Cette installation est purement mélancolique, pourtant immédiatement il y a un leurre : on ne s’assoit pas dans les fauteuils parce que l’œil est attiré vers l’appartement. Dans cet intérieur qui rappelle les années 50, il y a un point de vue unique d’où l’on peut tout voir. La fenêtre abolit l’écran, cadre l’image, et tout à coup, le réel supposé être derrière la fenêtre, c’est le cinéma : la réalité devenue simulacre. Pour un artiste russe qui a connu la propagande et qui a dû contourner la censure, cela veut dire beaucoup de choses.

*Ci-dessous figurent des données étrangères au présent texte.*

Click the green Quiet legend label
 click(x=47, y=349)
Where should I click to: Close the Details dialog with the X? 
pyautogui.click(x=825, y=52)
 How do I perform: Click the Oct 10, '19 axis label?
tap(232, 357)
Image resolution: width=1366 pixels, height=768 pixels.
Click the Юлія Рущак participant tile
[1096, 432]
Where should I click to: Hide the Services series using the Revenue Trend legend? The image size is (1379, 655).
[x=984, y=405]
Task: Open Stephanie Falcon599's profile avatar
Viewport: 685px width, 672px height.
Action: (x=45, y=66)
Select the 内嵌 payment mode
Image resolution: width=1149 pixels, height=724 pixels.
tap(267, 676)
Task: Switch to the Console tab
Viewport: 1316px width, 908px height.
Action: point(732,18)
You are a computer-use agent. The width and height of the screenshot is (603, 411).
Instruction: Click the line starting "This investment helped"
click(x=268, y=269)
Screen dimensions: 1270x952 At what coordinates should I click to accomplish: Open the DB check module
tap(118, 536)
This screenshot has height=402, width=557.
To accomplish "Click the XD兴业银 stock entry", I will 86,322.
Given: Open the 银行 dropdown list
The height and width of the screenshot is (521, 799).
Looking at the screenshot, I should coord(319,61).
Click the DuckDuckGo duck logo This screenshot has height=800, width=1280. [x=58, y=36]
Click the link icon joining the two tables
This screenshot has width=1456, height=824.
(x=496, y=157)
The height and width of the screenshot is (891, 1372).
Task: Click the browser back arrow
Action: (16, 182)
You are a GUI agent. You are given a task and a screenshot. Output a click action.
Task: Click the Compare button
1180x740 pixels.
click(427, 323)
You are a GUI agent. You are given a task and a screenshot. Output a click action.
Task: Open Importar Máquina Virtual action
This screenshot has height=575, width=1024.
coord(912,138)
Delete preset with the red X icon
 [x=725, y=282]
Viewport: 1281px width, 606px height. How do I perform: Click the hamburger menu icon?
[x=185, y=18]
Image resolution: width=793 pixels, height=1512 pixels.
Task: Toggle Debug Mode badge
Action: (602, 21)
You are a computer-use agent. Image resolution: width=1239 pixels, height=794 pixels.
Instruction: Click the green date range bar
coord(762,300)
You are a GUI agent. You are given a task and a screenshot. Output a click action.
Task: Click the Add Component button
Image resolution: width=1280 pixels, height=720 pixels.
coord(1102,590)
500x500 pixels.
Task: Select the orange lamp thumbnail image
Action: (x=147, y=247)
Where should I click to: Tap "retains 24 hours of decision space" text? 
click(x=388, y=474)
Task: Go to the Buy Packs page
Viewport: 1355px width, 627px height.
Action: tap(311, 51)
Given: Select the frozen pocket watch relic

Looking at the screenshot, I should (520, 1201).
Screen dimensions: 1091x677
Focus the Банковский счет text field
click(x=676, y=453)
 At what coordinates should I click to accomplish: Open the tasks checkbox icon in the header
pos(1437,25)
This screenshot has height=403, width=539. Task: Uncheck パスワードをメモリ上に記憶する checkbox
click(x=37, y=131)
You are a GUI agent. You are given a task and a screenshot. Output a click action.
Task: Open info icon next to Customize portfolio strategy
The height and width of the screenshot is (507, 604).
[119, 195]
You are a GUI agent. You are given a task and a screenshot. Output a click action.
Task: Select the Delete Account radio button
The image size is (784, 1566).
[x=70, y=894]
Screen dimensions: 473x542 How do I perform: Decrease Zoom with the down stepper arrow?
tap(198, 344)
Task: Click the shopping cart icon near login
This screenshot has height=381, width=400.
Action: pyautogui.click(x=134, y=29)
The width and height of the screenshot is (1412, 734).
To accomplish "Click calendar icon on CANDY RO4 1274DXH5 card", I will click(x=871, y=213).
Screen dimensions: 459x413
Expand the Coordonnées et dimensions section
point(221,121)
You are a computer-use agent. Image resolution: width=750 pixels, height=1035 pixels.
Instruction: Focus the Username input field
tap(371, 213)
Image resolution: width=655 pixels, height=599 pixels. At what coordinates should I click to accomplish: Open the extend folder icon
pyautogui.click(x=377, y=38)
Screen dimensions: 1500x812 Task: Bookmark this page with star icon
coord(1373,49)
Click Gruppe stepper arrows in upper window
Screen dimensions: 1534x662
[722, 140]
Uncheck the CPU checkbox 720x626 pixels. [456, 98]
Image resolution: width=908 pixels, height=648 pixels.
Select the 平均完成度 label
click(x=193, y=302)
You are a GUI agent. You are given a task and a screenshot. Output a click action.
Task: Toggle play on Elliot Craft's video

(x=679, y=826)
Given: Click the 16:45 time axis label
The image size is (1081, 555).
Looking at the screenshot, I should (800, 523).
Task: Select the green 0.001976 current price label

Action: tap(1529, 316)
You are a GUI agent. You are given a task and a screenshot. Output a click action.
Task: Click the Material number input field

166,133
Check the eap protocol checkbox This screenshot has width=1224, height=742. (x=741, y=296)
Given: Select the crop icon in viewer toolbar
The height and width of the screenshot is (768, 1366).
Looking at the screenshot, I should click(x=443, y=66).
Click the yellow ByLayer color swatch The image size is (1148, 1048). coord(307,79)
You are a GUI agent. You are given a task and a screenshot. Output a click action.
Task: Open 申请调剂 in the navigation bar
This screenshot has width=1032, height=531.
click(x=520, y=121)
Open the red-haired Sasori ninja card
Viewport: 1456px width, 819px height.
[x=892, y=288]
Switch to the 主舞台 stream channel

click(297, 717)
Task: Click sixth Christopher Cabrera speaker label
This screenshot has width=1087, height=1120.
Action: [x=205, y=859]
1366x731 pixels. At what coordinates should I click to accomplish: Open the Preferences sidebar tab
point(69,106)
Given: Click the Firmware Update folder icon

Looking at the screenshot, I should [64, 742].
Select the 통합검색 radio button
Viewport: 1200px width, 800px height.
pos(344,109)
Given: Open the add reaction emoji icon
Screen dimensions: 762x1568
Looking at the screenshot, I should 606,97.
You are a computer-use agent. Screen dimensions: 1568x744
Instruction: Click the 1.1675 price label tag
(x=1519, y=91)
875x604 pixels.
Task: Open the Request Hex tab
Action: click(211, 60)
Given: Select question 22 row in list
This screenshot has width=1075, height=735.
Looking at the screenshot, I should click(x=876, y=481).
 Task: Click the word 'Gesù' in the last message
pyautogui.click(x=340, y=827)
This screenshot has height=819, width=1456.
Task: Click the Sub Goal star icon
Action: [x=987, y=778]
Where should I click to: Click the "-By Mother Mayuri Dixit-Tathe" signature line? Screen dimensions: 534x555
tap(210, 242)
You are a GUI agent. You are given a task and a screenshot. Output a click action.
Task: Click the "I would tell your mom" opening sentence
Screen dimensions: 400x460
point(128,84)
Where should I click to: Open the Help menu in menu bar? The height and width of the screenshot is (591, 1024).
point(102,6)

Parallèlement, il y a un message plastique, une pure délectation optique : on a le sentiment que, si l’on regarde la fenêtre, au bout de quelques secondes, la maison entière lévite. Ce phénomène relève de la psychologie de la perception : ce ne sont pas les images qui bougent, mais l’espace qui se met à danser. Le petit appartement devient une nacelle. Cela me rappelle les vieilles histoires de studio, comme le dispositif utilisé par Hitchcock pour La Corde : toute l’action se passe dans un appartement. La ville, derrière, apparaît à travers une baie vitrée, mais en réalité elle est peinte sur du carton. Je pense aussi à Tueurs-nés d’Oliver Stone, où la fiction s’incarne dans un contexte qui n’est plus la réalité mais l’image virtualisée, une séquence du film est tournée devant un mur vidéo, on a l’impression que les corps décollent… C’est une mise en perspective de l’image animée qui fait bouger le lieu d’où l’on regarde.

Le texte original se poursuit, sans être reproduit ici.